If Company performance fails to attain the minimum Stock Price goal, no
Options shall vest.  Accordingly, the percentages of an Option that may
vest under the Plan relating to ROTC and EPS will not vest unless the
minimum Stock Price is attained.
     
     6.7  Vesting of Shares Subject to Option.  Except as
otherwise provided in Section 6.8 hereof, each Option granted under the
Plan shall vest and first become exercisable on April 30, 2001 pursuant
to the following schedule:  (a) if the Stock Price is less than $43, zero
percent (0%) of each Option shall vest and become exercisable; (b)  if the
Stock Price is $43, options on 7,031 shares (70% of 25%) of the total
grant shall vest and become exercisable; (c) if the Stock Price is $50 or
higher, options on 26,250 shares (70% of 100%) of the total grant shall
vest and become exercisable; and (d) if the Stock Price is between $43 and
$50, the percentage of each Option that shall vest and become exercisable
shall be interpolated. In addition, if the ROTC or EPS goal is attained,
the number of Options which would otherwise vest by virtue of the Stock
Price will be increased by an additional 15% of the applicable vesting
amount for each of the two goals achieved.

          6.8  Vesting Upon a Change in Control.  In the event of a
Change in Control, one hundred percent (100%) of each Option granted under
the Plan shall vest and become fully exercisable, prorated for the number
of completed months between the Effective Date and the date of the Change
in Control.

          6.9  Adjustment of Option Price.  In the event that the
number of outstanding Shares is changed by any stock dividend, stock split
or combination of Shares, the Option Price, the EPS goal and the Stock
Price minimum and target goals shall be proportionably adjusted, and in
the event of any other change in the capitalization of the Company, the
Committee shall provide for a proportionate adjustment to such Option
Price, the EPS goal and the Stock Price minimum and target goals.

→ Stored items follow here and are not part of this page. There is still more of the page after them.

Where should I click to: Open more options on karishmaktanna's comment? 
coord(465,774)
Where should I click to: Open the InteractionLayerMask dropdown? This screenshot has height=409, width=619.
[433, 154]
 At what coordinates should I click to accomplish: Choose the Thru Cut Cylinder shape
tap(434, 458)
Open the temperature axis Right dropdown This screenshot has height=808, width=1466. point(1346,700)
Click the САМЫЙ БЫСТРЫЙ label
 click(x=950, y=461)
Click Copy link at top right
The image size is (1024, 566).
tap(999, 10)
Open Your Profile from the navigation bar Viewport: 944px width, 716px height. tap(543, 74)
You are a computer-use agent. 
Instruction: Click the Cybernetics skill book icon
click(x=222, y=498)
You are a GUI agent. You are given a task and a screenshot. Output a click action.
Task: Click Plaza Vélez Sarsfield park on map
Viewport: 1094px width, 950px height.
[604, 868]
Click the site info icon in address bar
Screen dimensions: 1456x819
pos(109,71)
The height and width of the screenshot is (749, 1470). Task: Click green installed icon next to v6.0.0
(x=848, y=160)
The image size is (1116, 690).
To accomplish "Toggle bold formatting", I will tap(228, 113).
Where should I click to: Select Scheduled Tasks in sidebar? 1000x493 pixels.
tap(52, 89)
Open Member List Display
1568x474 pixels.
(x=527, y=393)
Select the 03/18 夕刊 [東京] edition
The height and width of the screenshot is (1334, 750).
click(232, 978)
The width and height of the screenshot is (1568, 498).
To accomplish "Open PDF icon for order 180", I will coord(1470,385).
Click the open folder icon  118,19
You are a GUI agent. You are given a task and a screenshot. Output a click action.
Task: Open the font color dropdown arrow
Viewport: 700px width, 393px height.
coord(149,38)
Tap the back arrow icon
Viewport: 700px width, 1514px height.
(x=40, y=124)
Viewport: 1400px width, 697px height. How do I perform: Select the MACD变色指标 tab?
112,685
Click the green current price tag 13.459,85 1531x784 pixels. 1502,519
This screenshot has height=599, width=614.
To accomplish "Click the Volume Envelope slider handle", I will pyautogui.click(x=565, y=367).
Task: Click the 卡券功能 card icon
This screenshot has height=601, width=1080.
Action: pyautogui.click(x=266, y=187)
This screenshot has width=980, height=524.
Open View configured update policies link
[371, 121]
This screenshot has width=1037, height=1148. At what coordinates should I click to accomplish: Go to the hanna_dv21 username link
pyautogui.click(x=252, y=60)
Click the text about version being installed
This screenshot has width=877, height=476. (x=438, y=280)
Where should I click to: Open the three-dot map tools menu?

          6.10 Effect of Termination of Directorship.  In the event
that a Participant ceases to be a Director on or before April 30, 2001 for
any reason, Options held by such Participant or such Participant's
Permitted Transferees will vest and become exercisable to the extent such
Options would have vested and become exercisable under the terms of the
Plan if the Participant had remained a Director until April 30, 2001, but
prorated according to the number of full months the Director actually
served during the period from the Effective Date to the date of
termination. 

          6.11 Exercise of Options.  A person entitled to exercise an
Option may do so by delivery of a written notice to that effect specifying
the number of Shares with respect to which the Option is being exercised
and any other information the Committee may prescribe.  The notice shall
be accompanied by payment and the Participant's copy of any and all Award
Agreements.  All notices or requests provided for herein shall be
delivered to the Secretary of the Company.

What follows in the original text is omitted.